For example, the test from #1222 now passes:

@Test
fun foo() = runBlockingTest {
    println(1)
    withContext(Dispatchers.IO) {
	    println(2)
    }
    println(3)
}

But not because the fix actually fixes that, but because it hides non-determinism with the additional check. You can see that by adding a random delay right after println(2) and observing the failure ratio (it will be linearly increasing with the delay value). The similar effect can be achieved by adding Thread.sleep(rand()) right after advanceUntilIdle call.
While the error message mentions this fact, it still appears pretty non-deterministic. E.g. a developer ran her tests once, they passed, the developer pushed changes and then tests fail on CI 15 minutes later.
I am sure we can provide better user experience here :)

Additional observation, not related to this particular fix, but to establish more common ground (sorry, I've missed the original design discussion, so maybe it was already discussed before):
End-users tests behave inconsistently depending on the target dispatcher. For example:

@Test
fun foo() = runBlockingTest {
    launch {
        delay(1000) // Or any blocking/external call, e.g. Thread.sleep 
    }
}

this test is perfectly valid, though launch is not yet completed by the end of runBlockingTest block, while the same code, but with different dispatcher (e.g. launch(Dispatchers.IO)) is not.
Even worse, it is now timing dependent as we've seen in #1222. It is clear (for me) neither from the implementation point of view nor from API design shape why this is the desired behaviour for end users.

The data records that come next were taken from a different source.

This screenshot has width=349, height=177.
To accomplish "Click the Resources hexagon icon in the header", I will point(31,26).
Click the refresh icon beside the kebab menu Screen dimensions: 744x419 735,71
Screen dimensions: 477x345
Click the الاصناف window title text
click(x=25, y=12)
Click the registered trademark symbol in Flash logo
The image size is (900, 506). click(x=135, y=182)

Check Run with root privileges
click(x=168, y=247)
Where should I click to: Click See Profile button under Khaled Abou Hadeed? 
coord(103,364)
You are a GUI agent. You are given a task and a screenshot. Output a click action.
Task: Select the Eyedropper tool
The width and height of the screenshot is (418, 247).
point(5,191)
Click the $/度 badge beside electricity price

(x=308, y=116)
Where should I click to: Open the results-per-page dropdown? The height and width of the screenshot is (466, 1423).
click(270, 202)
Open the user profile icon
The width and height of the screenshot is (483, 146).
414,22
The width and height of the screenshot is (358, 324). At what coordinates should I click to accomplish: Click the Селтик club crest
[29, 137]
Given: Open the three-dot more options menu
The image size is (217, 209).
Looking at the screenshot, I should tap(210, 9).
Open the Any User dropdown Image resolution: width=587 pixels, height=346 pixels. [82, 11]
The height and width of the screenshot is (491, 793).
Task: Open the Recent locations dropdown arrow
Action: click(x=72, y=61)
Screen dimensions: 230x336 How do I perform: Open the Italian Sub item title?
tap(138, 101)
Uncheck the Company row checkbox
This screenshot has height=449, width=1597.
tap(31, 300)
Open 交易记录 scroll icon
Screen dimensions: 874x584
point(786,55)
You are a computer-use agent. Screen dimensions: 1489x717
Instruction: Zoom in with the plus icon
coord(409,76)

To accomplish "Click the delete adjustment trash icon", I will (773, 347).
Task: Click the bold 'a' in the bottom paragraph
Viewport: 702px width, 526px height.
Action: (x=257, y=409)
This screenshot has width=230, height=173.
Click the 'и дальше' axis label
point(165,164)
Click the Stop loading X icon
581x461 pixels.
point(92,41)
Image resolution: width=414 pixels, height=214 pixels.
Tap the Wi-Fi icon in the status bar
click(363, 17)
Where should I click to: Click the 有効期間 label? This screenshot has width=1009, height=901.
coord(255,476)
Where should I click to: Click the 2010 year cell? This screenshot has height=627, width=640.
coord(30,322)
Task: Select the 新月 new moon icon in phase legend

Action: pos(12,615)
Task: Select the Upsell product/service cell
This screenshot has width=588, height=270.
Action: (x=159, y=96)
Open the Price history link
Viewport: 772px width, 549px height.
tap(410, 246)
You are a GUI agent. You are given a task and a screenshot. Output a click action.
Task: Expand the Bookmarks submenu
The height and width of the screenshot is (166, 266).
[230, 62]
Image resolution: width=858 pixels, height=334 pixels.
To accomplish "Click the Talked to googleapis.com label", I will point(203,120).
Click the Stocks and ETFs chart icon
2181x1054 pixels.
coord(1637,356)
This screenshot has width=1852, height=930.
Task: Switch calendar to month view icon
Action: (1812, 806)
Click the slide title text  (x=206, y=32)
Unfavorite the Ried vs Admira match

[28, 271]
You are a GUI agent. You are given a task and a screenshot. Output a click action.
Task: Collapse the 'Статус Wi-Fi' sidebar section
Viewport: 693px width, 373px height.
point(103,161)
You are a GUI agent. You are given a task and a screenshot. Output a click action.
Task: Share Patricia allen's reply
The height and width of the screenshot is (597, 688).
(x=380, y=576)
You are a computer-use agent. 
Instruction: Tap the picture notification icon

These facts (alongside with very suspicious invokeOnClose{}.dispose()) makes me think that we should change the design of runBlockingTest itself to make it deterministic and consistent.
The first thing that comes to my mind is an event loop with a timeout:

withTimeout(DEFAULT_TIMEOUT) {
    while (!isCompleted()) {
        advanceUntilIdle() // TODO should not burn 100% CPU when completion comes from another thread
    }
}

if default timeout is any reasonable value (e.g. 1-5 seconds), then most of the determinism will disappear, and for integration tests or advanced use-cases we can introduce one more parameter and/or JUnit rule.

WDYT?

kotlinx-coroutines-test/src/TestBuilders.kt Outdated Show resolved Hide resolved
@objcode
Copy link
Contributor Author

objcode commented Jun 4, 2019

Thank you for the detailed review! Agreed completely this is a surprising API and introduces an unfortunate non-determinism.

Putting together a new commit based on your suggestions.

This requires a call to invokeOnCompletion to get the completion state
from the other thread.

Changes:
   - runBlockingTest now supports completing the test coroutine from
     another thread
   - success and failure path tests

While fixing this, a subtle non-determinism was discovered that would
lead to flakey tests. If another thread completed the test coroutine
*during* the cleanup checks it was possible to modify the state of the
test during the cleanup checks in a way that could expose false-positive
or false-negative results randomly.

To resolve this, a non-completed coroutine immediately after
advanceUntilIdle is now considered a failure, even if it completes
before the more aggressive cleanup checks. There is still a very brief
window (between advanceTimeBy and getResultIfKnown) that non-determinism
may be introduced, but it will fail with a descriptive error message at
on random executions directing the developer to resolve the
non-determinstic behavior.

Note: testWithOddlyCompletingJob_fails may fail when the implementation
of runBlockingTest changes (it's very tightly coupled).
As a result, runBlockingTest is now correct in the presence of repeated
time-delayed dispatch from other dispatchers.

Changes:
- runBlockingTest will now allow a 30 second timeout for other
dispatchers to complete coroutines
- Introduced WaitConfig, SingleDispatcherWaitConfig, and
MultiDispatcherWaitConfig to configure runBlockingTest timeout behavior
- Added DelayController.queueState as a ConflatedBroadcastChannel to
observe or poll the queue status of a TestCoroutineDispatcher
- Added queue status of Idle, HasCurrentTask and HasDelayedTask as
public APIs for quering the status of a TestCoroutineDispatcher
- Added dependency on runBlocking from runBlockingTest
- Improved documentation for threading concerns around resumeDispatcher
@objcode objcode force-pushed the supportCompletionOutOfTestThread branch from 4da43bf to d3f40a9 Compare June 20, 2019 06:23
@objcode
Copy link
Contributor Author

objcode commented Jun 20, 2019

@qwwdfsad @elizarov I've uploaded a proposed change that adds an event loop to runBlockingTest. PTAL!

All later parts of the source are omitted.